Thursday, February 8th, 2007

BBC
2/7/2007

As six-party talks on North Korea’s nuclear programme resume in Beijing, the BBC’s Penny Spiller considers whether food shortages in the secretive communist state may have an impact on progress. 

Negotiators for the US, North Korea, China, Japan, South Korea and Russia are meeting in Beijing amid signs of a willingness to compromise.

While the last round of talks in December ended in deadlock, bilateral meetings since then have brought unusually positive responses from both North Korea and the US.

Such upbeat noises were unexpected, coming four months after North Korea shocked the world by testing a nuclear bomb.

The test brought international condemnation and UN sanctions, as well as a significant drop in crucial food aid.

South Korea suspended a shipment of 500,000 tonnes of food supplies, while China’s food exports last year were sharply down.

The World Food Programme has struggled to raise even 20% of the funds it requires to feed 1.9 million people it has identified as in immediate need of help.

Aid agencies warned at the time of a humanitarian disaster within months, as the North cannot produce enough food itself to supply its population.

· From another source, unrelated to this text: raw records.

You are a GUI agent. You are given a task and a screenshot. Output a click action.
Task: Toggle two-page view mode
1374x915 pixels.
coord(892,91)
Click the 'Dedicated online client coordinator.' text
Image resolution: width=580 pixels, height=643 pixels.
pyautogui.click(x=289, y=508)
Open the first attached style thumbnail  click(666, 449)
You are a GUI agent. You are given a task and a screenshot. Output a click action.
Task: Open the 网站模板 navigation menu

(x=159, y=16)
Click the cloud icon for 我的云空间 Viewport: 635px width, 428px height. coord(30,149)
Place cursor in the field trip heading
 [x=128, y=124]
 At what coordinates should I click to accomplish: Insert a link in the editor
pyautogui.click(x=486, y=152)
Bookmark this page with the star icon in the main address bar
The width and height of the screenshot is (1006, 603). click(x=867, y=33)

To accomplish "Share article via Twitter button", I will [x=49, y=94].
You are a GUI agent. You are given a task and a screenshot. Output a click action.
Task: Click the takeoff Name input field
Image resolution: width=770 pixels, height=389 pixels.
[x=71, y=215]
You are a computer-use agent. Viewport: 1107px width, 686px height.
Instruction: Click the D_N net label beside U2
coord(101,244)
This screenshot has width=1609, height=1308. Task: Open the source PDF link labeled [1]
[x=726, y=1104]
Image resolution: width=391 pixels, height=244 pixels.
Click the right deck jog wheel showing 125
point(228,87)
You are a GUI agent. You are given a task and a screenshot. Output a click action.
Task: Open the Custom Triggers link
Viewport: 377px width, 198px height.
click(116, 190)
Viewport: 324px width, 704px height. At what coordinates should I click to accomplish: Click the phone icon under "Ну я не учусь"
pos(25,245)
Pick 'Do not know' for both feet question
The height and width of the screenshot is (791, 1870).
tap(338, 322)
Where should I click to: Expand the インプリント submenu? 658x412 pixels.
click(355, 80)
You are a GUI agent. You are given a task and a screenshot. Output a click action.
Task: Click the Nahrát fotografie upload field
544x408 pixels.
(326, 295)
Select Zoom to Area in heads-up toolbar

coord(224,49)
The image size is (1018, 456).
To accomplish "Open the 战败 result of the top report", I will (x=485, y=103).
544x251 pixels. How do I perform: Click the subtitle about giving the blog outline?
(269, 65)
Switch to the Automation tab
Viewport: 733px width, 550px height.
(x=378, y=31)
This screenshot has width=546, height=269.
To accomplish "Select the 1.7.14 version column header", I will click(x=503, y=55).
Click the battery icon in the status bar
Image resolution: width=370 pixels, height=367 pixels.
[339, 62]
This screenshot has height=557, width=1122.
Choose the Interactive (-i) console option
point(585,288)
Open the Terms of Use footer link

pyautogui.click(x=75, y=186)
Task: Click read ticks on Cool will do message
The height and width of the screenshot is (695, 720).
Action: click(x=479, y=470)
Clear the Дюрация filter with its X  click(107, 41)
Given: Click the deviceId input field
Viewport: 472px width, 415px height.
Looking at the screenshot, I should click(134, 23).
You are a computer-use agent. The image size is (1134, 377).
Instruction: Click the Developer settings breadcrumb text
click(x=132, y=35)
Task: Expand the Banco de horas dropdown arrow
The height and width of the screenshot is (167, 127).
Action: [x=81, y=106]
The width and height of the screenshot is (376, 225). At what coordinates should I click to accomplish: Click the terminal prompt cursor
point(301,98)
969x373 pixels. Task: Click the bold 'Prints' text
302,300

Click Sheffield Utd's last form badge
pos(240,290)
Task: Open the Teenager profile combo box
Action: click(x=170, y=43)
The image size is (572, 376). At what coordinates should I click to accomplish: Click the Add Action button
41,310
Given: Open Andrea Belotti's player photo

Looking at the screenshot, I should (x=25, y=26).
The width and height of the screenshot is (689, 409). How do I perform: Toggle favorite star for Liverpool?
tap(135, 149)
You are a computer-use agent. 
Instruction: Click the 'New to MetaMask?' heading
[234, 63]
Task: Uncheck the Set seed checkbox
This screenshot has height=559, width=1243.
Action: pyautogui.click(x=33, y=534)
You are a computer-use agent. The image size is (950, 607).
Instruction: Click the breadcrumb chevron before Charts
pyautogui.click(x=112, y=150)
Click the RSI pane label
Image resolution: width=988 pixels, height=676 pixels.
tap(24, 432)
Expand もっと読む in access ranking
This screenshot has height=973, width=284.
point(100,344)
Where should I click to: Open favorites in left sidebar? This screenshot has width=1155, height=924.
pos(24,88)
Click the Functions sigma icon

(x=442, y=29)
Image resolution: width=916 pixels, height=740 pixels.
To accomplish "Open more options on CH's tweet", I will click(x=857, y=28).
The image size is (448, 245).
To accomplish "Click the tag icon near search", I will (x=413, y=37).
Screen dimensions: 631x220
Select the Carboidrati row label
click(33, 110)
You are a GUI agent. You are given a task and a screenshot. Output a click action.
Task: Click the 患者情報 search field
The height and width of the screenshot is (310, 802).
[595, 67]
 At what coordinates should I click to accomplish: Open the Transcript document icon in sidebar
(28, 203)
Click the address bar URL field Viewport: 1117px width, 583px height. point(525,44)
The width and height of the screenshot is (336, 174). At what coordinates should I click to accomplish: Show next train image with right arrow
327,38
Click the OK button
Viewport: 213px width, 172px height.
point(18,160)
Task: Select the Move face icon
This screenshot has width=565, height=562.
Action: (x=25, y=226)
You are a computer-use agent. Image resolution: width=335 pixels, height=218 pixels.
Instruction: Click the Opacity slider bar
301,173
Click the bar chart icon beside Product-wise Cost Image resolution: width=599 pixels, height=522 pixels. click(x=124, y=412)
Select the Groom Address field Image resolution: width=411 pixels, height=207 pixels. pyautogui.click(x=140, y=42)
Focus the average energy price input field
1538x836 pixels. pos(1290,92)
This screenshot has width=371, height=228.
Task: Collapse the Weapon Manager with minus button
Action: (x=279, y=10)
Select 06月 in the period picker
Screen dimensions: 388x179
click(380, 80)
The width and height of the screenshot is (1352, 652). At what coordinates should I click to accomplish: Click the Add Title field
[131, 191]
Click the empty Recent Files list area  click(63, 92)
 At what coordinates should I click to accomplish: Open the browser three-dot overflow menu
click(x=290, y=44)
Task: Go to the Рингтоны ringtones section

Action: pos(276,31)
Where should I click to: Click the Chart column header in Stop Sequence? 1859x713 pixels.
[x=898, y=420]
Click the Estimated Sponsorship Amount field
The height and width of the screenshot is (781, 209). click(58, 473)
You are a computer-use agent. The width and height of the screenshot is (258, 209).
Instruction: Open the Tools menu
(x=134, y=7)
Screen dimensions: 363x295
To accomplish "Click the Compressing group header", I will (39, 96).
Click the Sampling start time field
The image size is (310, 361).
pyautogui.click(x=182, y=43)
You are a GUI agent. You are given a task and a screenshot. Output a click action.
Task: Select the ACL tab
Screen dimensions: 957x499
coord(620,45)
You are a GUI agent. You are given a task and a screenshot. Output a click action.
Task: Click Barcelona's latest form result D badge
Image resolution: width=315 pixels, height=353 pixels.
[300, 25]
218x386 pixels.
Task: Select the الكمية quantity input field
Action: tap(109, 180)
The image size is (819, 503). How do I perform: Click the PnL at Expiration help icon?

It also lost an estimated 100,000 tonnes-worth of crops because of floods in July.

‘Queues for rations’

Kathi Zellweger, of the Swiss Agency for Development and Cooperation in Pyongyang, said the present food situation in the country was unclear.

No figures are yet available for last year’s harvest, and it was difficult to assess what impact the lack of food aid was having on supplies, she said.

However, the UN’s Food and Agriculture Organisation estimated the country was short of one million tonnes of food – a fifth of the annual requirement to feed its 23 million people.

South Korea-based Father Jerry Hammond said there were signs of shortages – not only in food but also in fuel – when he visited the North with the Catholic charity Caritas in December.

He described seeing long queues for rations, and ordinary people selling goods in the street for money to buy the basics.

“You do expect to see more shortages during the winter time,” the US-born priest, who has visited North Korea dozens of times in the past decade, said.

“But I did see a noticeable difference this time.”

High malnutrition rates

Paul Risley, of the World Food Programme, said people in North Korea may still be cushioned by the November harvest and the pinch will be felt in the coming months.

“We have great concerns,” he said, pointing out that North Korea was now in its second year of food shortages.

He says “stabilising food security” in the country will be very relevant to the talks in Beijing.

“It is certainly the hope of all who are observing the situation in [North Korea] that imports of food can be resumed and returned to prior levels,” he said.

“Malnutrition rates are still the highest in Asia, and we certainly don’t want to see those rates rise any further.”

Father Hammond thinks Pyongyang may be persuaded to consider compromises in Beijing, but is unlikely to do so as a result of any pressure from the people of North Korea.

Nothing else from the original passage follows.